Stored records:
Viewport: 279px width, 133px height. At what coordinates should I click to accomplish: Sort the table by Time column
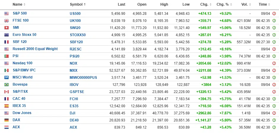point(264,4)
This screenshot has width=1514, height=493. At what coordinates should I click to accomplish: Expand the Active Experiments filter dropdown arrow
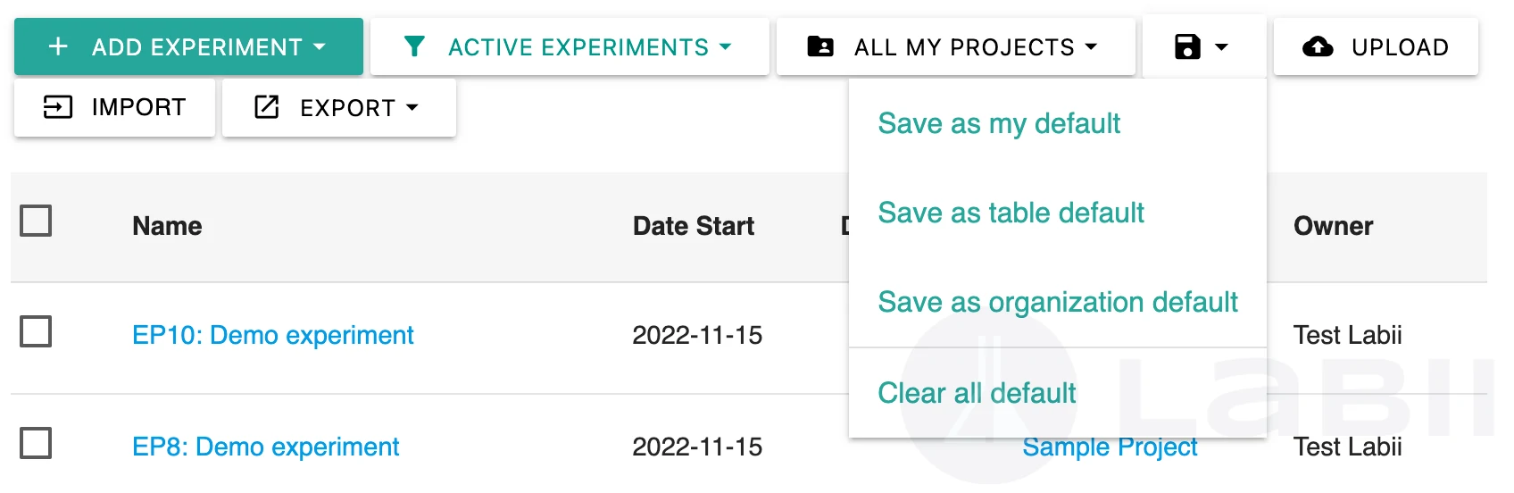tap(725, 46)
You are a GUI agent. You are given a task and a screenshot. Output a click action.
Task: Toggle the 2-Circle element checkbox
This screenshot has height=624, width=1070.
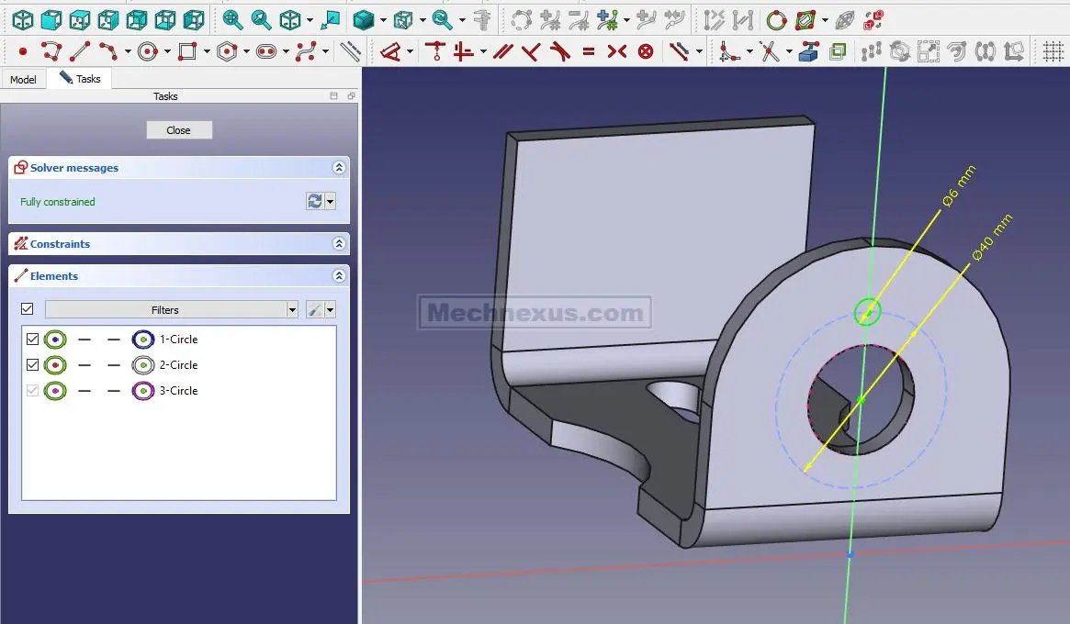tap(32, 365)
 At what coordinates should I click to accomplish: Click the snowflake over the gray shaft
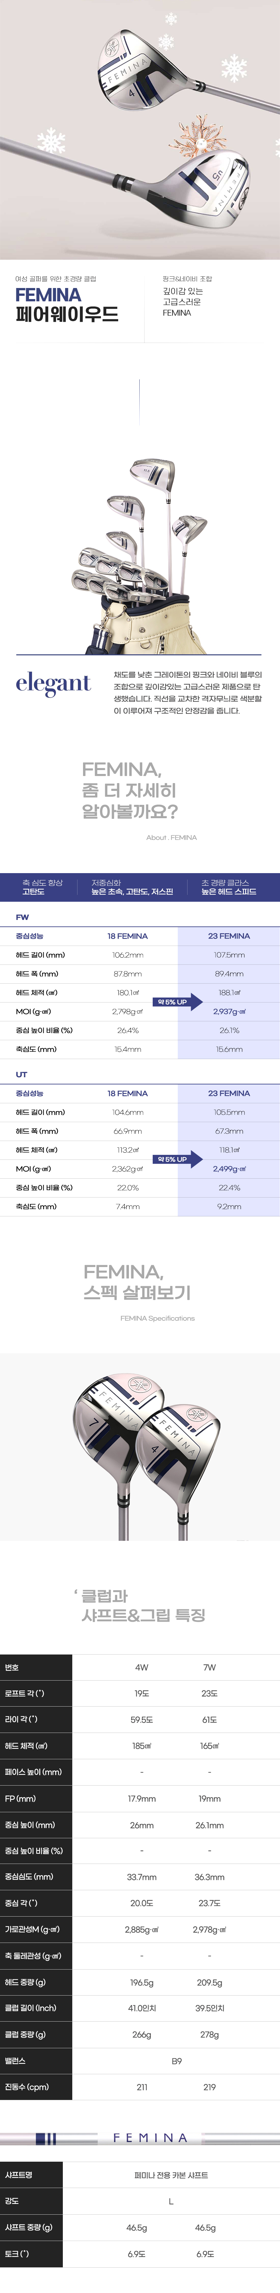[51, 142]
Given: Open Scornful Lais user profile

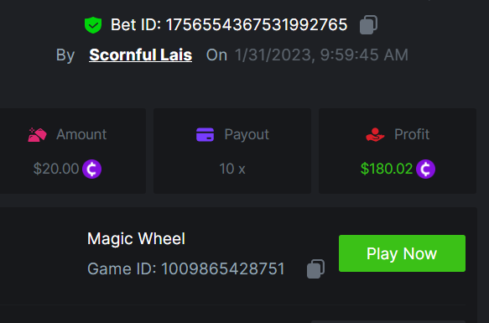Looking at the screenshot, I should tap(140, 55).
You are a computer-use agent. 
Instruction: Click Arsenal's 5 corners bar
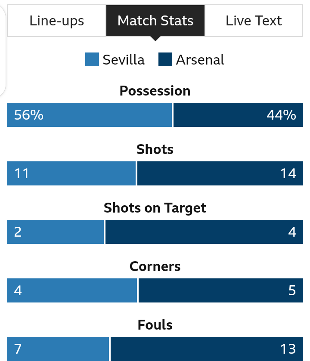[221, 290]
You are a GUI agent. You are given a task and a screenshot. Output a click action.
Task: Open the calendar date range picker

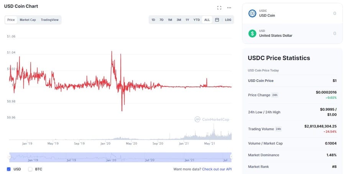point(217,20)
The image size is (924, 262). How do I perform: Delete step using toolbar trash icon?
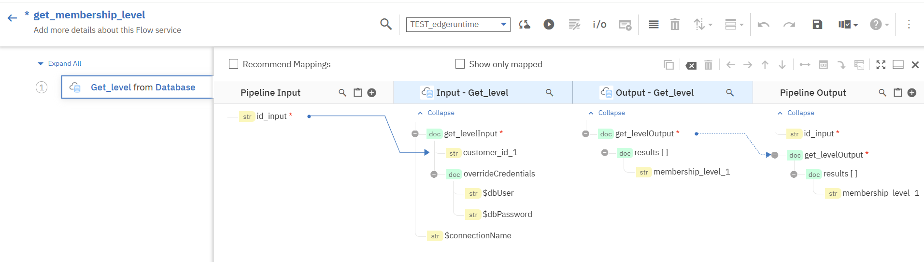coord(675,24)
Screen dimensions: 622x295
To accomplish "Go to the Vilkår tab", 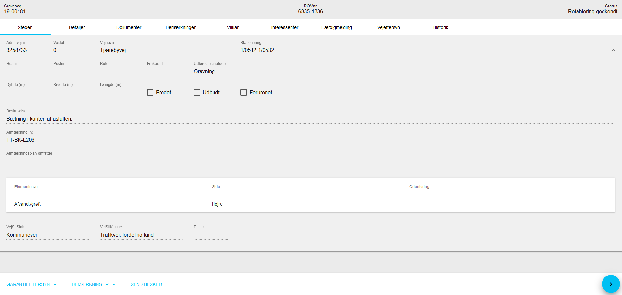I will click(x=233, y=27).
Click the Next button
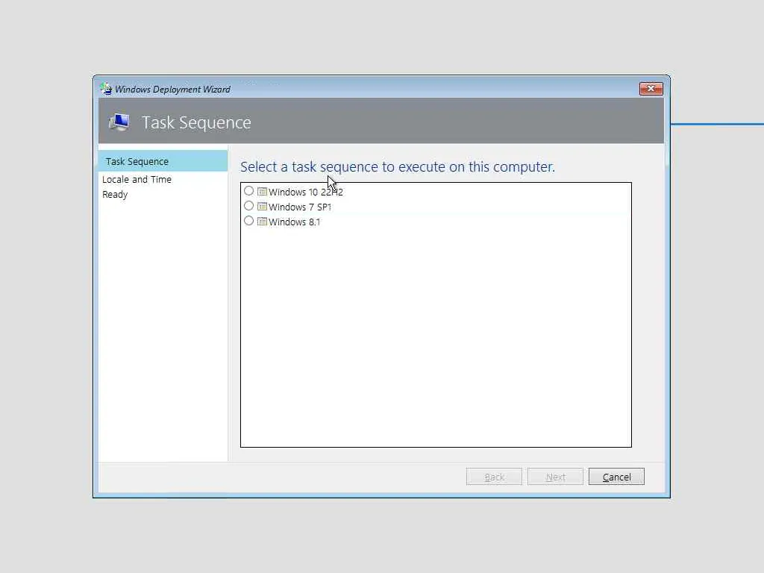Screen dimensions: 764x573 (555, 477)
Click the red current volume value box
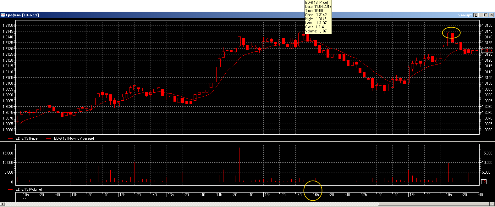 (x=484, y=182)
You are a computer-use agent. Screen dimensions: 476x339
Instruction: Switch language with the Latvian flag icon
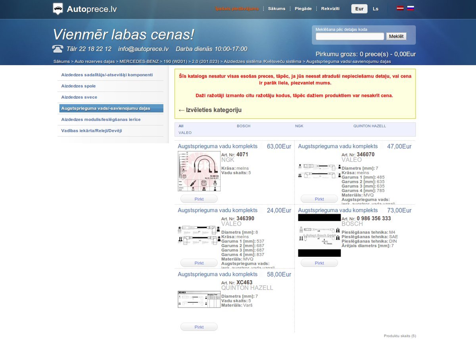(400, 8)
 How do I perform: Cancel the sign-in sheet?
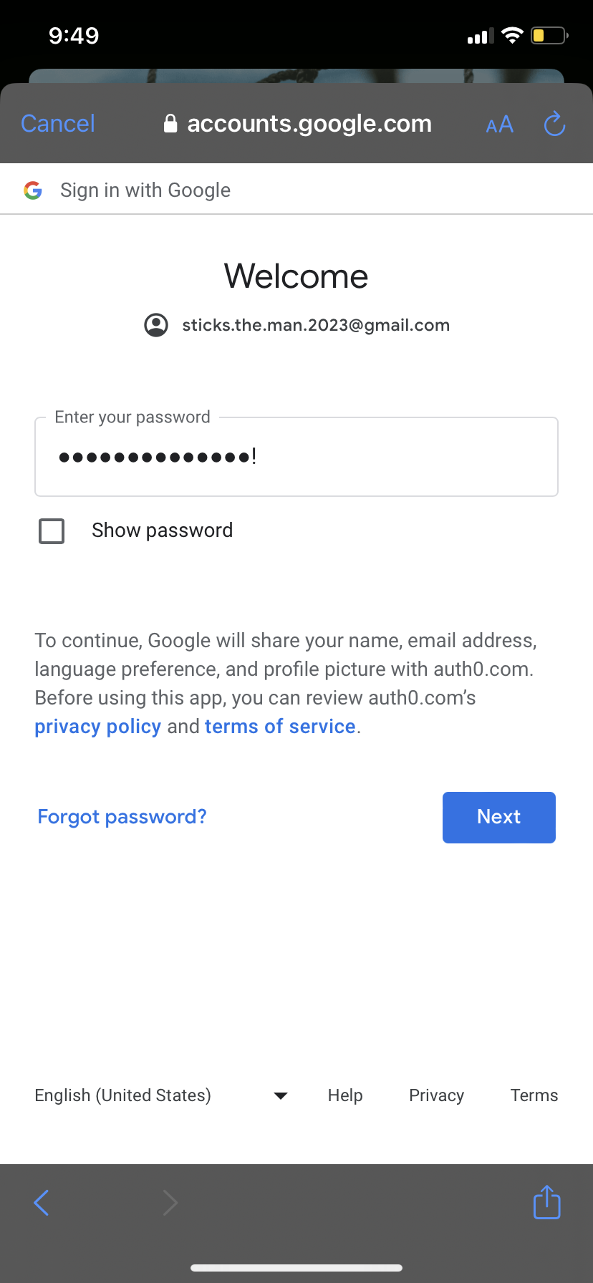58,123
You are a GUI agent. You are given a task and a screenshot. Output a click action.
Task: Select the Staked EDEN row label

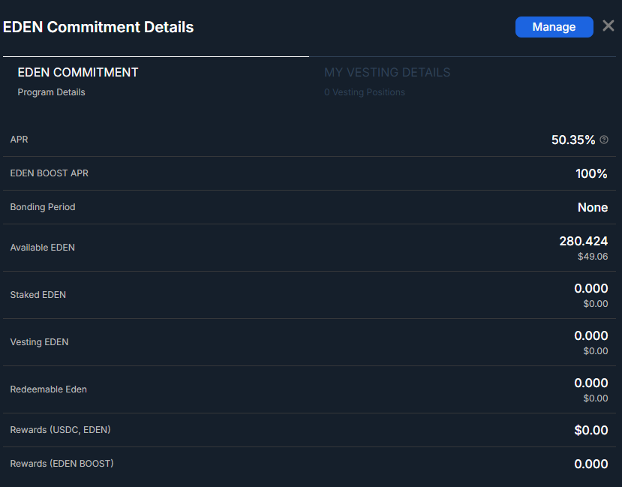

Required work
Pull together all lines from the data that mention the word "computer".

Reply to the task
You are a computer-use agent. 
You are a computer-use agent. Screen dimensions: 476x339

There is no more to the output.